● Task description: All lines in the data that hold the word "Open" need copying.

Start of Data records

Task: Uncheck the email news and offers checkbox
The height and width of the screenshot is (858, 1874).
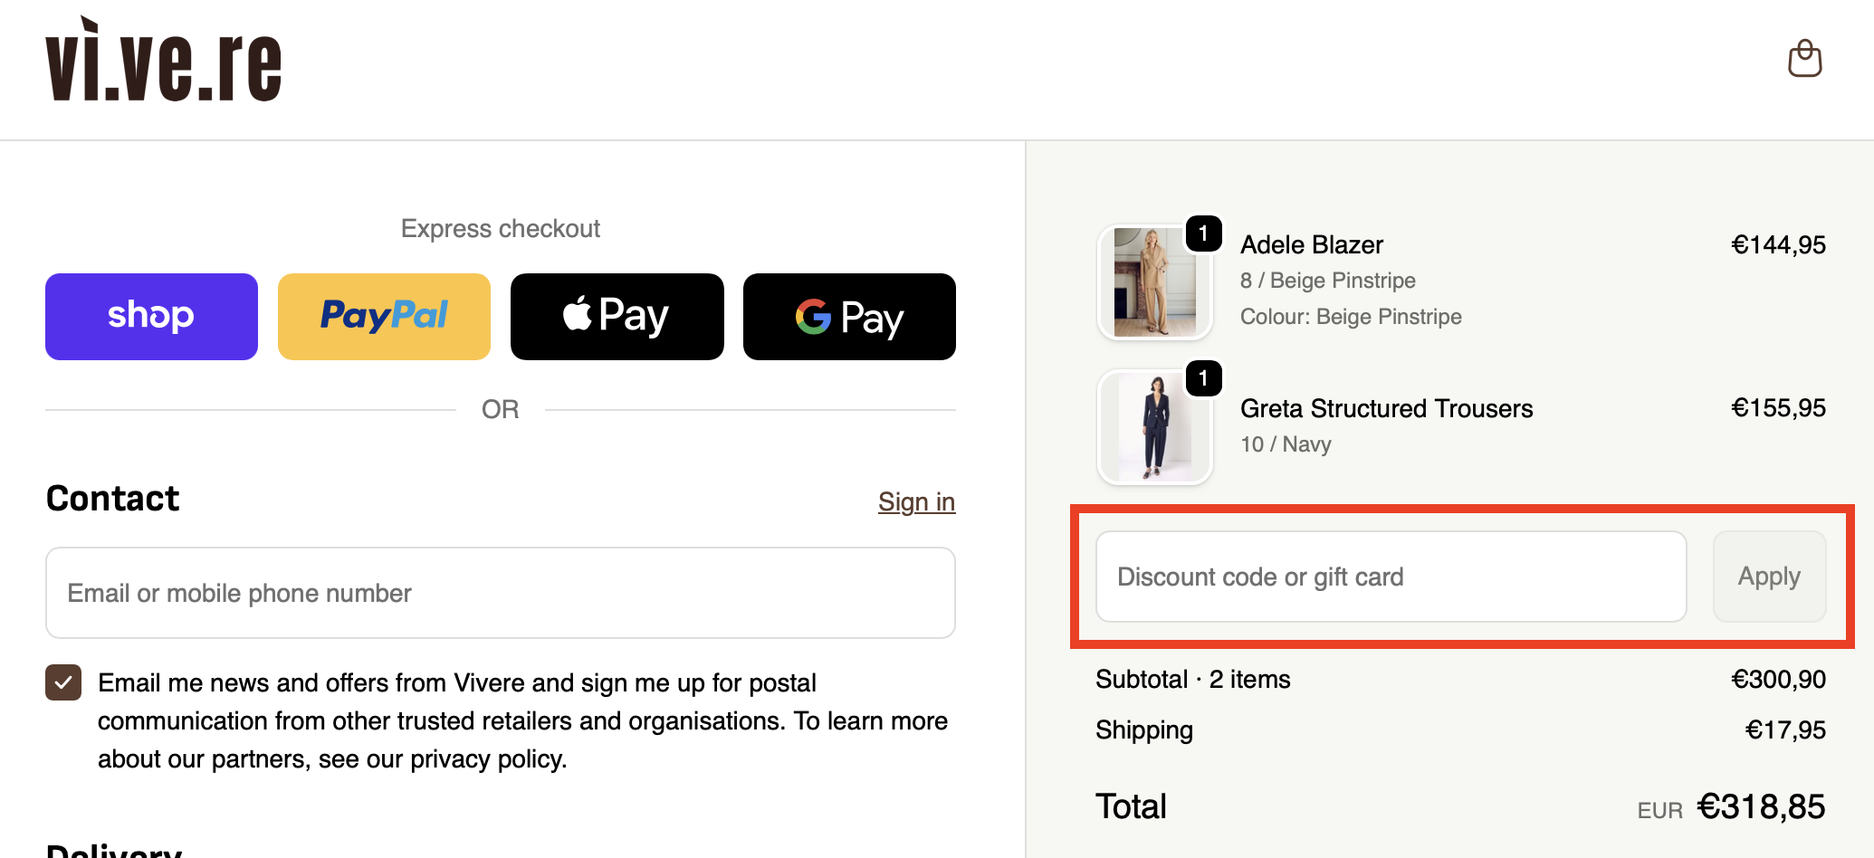Action: 63,682
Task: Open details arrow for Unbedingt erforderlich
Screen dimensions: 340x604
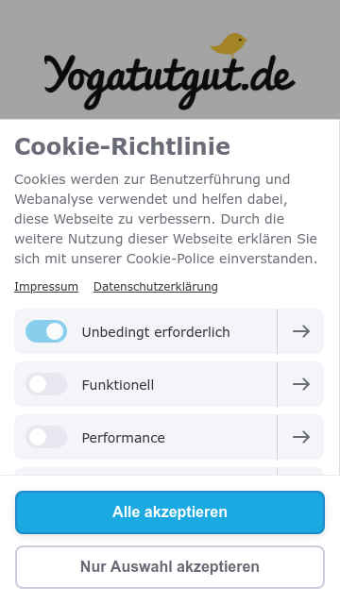Action: tap(300, 331)
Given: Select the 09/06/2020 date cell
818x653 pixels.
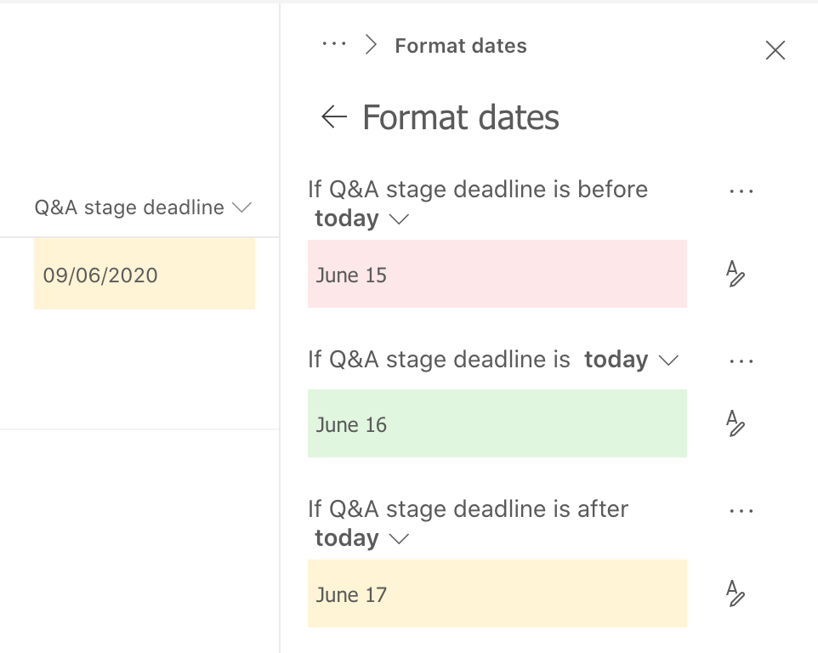Looking at the screenshot, I should [144, 274].
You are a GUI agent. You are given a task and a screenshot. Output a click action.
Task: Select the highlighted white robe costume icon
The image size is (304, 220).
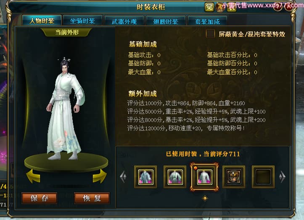(x=204, y=177)
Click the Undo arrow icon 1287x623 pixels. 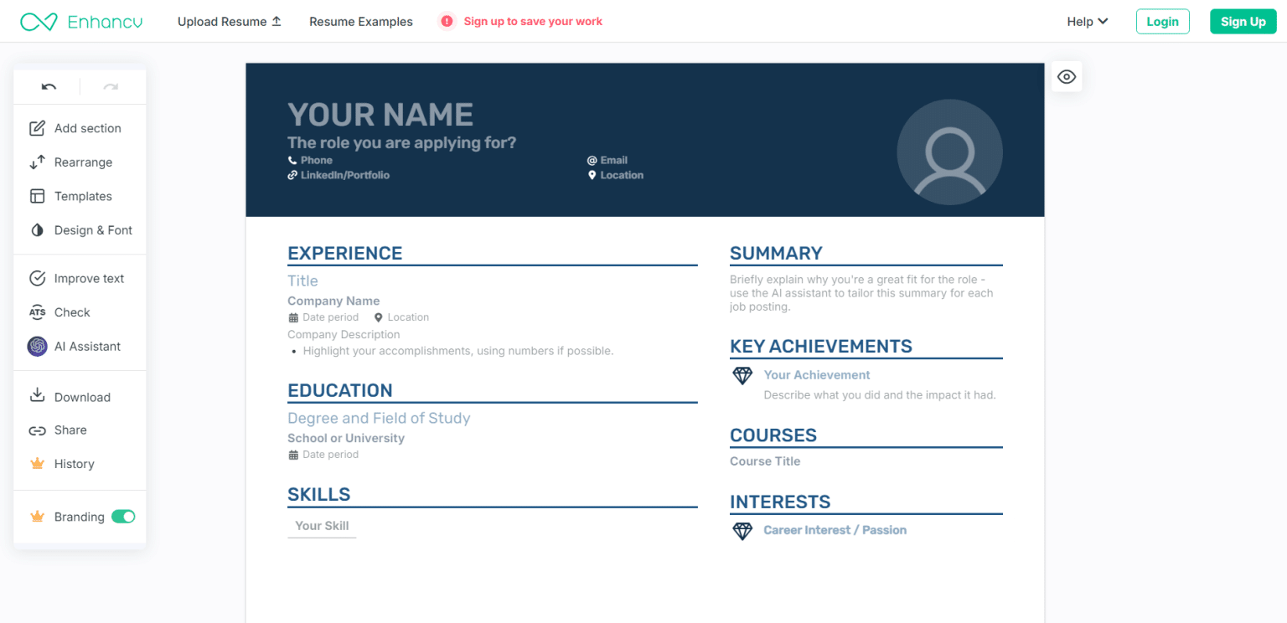(48, 86)
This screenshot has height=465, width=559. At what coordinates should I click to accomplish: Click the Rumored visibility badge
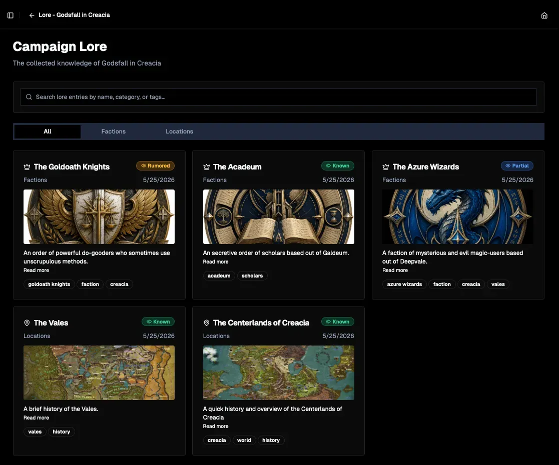[x=155, y=166]
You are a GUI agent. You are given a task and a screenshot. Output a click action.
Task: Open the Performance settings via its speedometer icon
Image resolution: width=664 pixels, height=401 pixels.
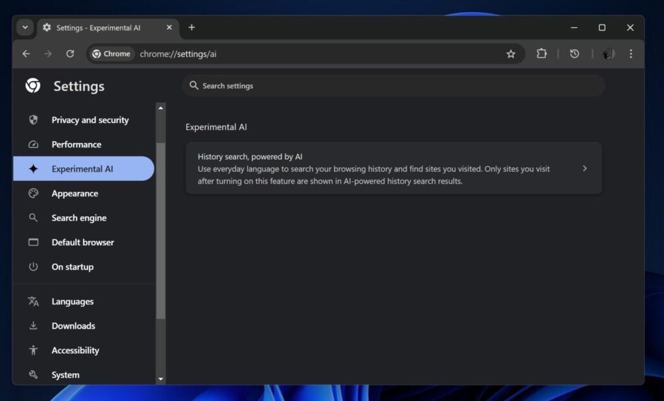33,144
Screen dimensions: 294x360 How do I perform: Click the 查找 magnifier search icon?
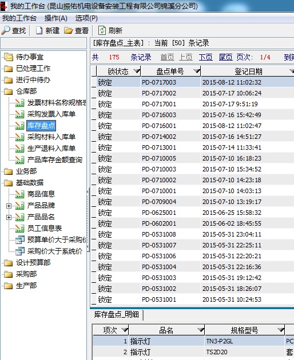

End of Data records

● Response to the task:
Task: Open details arrow for Unbedingt erforderlich
Task: Open the Performance settings via its speedometer icon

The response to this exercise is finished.